A identificação da poética da obra com a decisão do nosso próprio pensamento nos remete para a travessia de retraimento de um horizonte que cada vez mais atrai, se retrai e nos arrasta. Repetimos, obra não é um objeto que pode simplesmente ser desmontado, analisado e conhecido ob-jetivamente, mas um operar da verdade e do sentido da poesia da realidade. Esta compreensão da obra parece ser muito abstrata e nos deixar soltos, sem dados “concretos” e palpáveis. Não é verdade. Abstratos são os conceitos, porque vazios do pulsar da realidade.

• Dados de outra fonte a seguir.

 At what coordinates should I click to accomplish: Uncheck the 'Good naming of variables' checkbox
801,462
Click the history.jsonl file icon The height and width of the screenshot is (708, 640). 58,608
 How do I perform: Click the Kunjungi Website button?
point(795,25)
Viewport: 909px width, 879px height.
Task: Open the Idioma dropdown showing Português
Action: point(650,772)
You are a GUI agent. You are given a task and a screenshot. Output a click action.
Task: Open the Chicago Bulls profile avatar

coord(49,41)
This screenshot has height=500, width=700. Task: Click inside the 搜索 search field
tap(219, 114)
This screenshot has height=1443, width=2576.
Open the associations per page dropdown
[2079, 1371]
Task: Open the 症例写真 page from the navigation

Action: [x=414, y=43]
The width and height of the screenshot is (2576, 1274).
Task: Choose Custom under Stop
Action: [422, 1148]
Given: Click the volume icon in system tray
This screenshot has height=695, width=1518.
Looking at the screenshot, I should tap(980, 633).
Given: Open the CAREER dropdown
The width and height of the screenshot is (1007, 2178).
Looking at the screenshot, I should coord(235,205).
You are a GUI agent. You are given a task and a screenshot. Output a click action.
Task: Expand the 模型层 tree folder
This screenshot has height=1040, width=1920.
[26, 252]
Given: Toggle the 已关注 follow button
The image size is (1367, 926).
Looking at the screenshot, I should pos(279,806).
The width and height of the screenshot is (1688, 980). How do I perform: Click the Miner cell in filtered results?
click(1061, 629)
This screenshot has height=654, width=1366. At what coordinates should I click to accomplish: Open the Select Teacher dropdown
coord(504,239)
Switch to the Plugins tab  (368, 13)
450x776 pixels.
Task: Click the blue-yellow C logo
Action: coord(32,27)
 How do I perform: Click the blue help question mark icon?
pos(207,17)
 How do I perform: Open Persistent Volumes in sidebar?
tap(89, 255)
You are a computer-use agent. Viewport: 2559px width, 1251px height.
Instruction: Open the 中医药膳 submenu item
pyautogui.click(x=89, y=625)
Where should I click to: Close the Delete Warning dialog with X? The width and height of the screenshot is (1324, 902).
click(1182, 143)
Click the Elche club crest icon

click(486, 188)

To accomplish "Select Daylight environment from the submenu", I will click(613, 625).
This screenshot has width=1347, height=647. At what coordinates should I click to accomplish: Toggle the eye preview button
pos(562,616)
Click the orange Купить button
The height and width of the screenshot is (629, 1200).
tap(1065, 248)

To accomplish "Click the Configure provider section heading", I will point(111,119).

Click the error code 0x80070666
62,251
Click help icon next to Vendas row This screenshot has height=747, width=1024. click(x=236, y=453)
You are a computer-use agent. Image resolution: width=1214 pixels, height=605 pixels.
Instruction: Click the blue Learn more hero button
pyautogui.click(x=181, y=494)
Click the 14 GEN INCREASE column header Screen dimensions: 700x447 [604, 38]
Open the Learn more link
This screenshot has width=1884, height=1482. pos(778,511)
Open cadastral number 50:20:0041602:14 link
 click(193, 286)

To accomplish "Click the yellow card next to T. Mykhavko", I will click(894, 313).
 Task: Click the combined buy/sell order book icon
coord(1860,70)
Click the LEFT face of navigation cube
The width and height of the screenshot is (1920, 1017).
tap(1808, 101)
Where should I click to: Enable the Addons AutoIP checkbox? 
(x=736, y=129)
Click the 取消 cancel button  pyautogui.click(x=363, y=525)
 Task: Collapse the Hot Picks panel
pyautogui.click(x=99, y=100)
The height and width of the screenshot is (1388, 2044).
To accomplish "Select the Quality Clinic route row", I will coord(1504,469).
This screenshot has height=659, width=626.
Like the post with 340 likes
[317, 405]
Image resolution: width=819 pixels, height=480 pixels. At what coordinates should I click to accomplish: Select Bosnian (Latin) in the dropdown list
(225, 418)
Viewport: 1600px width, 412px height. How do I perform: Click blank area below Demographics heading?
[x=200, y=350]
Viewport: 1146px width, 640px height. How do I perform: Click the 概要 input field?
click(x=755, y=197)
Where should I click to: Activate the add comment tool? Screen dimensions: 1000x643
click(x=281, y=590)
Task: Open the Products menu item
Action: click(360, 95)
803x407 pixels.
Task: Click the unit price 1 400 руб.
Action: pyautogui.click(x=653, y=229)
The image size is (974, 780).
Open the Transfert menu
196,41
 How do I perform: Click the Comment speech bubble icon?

Para desfazer esta impressão, voltemo-nos para uma linguagem poética que se faz presente em nosso viver cotidiano: a música. O que a música opera em nós não é algo de real? Não nos envolve e nos sentimos em pleno ato de realização? Não parece que ultrapassamos nossos limites e nos sentimos livres, em um devir constante de grande plenitude, onde tudo nos parece mais real do que tudo o que existe fora de nós e à nossa volta? A este operar da música é que se chama verdade e sentido da poiesis, onde qualquer pergunta por mensagens ou utilidade é de todo despropositado e inútil. E não é algo determinado pelo indivíduo, nada tem a ver com subjetividade ou impressionismo, pois uma mesma música, por exemplo, numa dança, manifesta seu vigor concretamente e de uma maneira singular em cada um e em todos. Esse é o poder de libertar da arte. Mas não podemos esquecer que a literatura, como a música, também é arte. Nesse momento a literatura se torna Linguagem manifestativa, poética e não, simplesmente, linguagem instrumental ou social. A compreensão da obra, das obras, da poética da obra faz da poética da leitura um caminho de sentido e viagem conjuntural de verdade e não-verdade, de saber e não saber, de querer e de não querer, de viver e morrer, de ser e não ser, para sermos sábios, felizes e livres.

O caminho interpretativo que se faz enquanto caminhada para a clareira da realidade, ou seja, enquanto escuta e abertura para o sentido e verdade da poesia da realidade na sua concretude, sempre consistiu na compreensão e apreensão do centro manifestador de toda obra poética. Rosa também chama a atenção para esse aspecto e diz que é como retirar as camadas de cinzas com que o passar do tempo vai revestindo a brasa viva, em que consiste toda obra de arte. É um movimento de descida ao núcleo poético, pulsante, vivo e abrasivo que manifesta e desencadeia a realidade.